Ce qui m’a par contre dépité, c’est d’avoir eu affaire, un peu par hasard, à des personnes sans éducation, ni politesse. Que le problème de la saleté dans pas mal de boulevards, rues et quartiers s’est amplifié et c’est bien dommage. Celui de la mendicité aussi. Que la conduite en ville et sur les routes est infernale, pas rassurante pour un sou… Parce que sans cela, on pourrait se croire dans un pays occidental.

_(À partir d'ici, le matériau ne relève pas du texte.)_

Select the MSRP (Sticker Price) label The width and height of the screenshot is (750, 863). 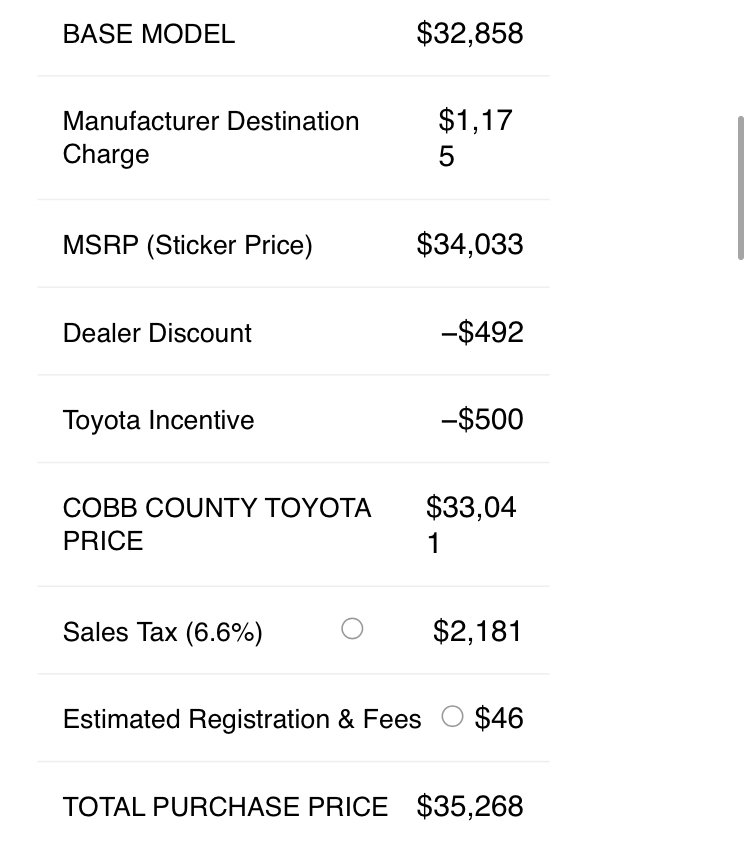tap(188, 245)
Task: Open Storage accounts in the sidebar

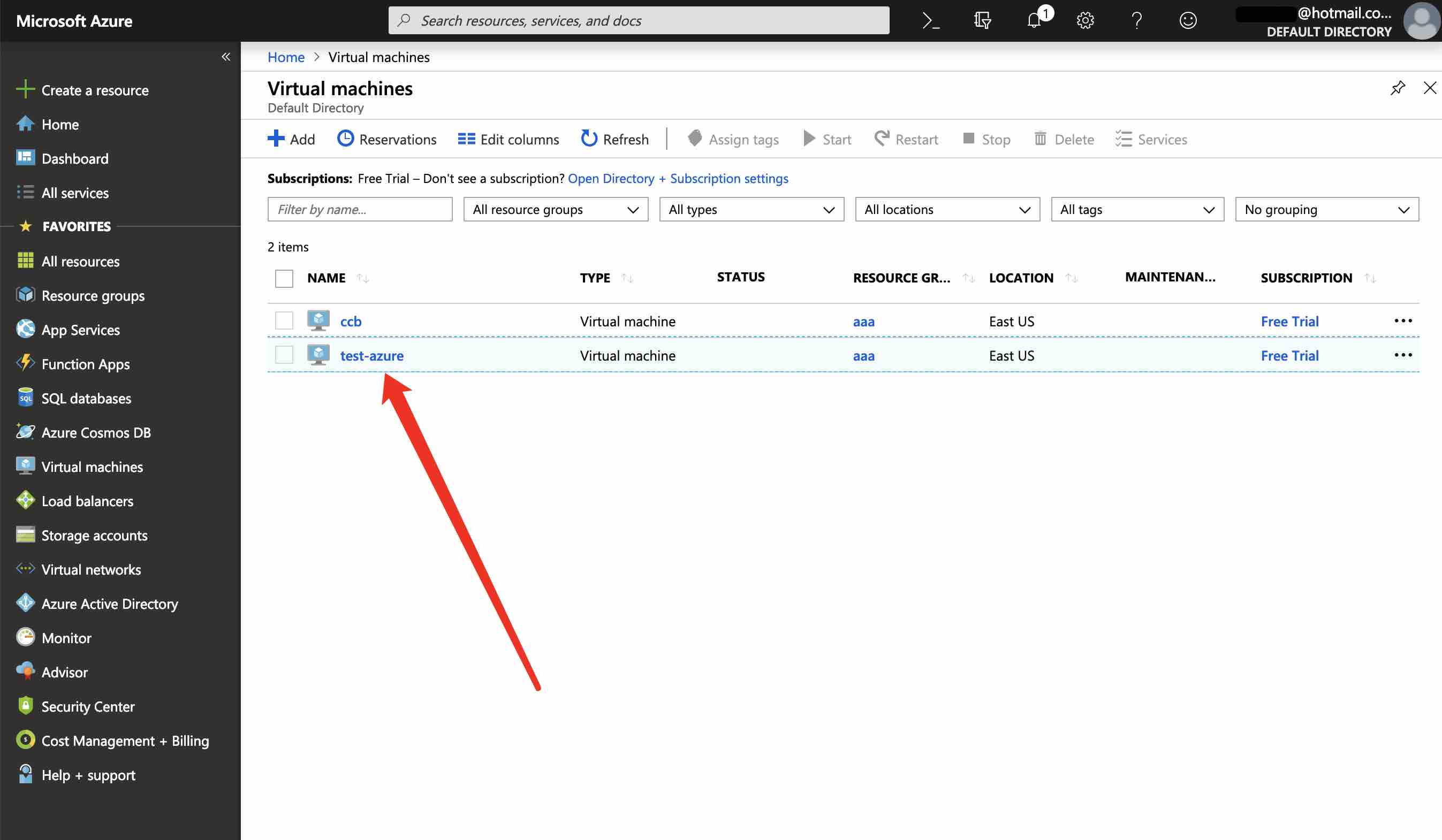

J’ai été outrageusement vexé par le comportement ordurier de certains conducteurs de petits taxis. Certains sont sales, répugnants et voleurs, je ne comprends pas comment cela est possible. Heureusement qu’ils ne le sont pas tous. J’en ai rencontré plusieurs très aimables, serviables et très professionnels. J’ai été fortement impressionné par la jeunesse qui s’affirme moderne et sans complexe. Avec ma femme, nous avons été heureux, en sécurité. Nous n’avons vu que de belles choses durant notre court séjour. C’est tout ce que je veux garder en mémoire. Je le dis haut et fort: «Vive notre Roi Mohammed VI». Je le remercie du fond du cœur, lui et tous ceux qui œuvrent pour l’essor et la pérennité de notre pays et de ses habitants».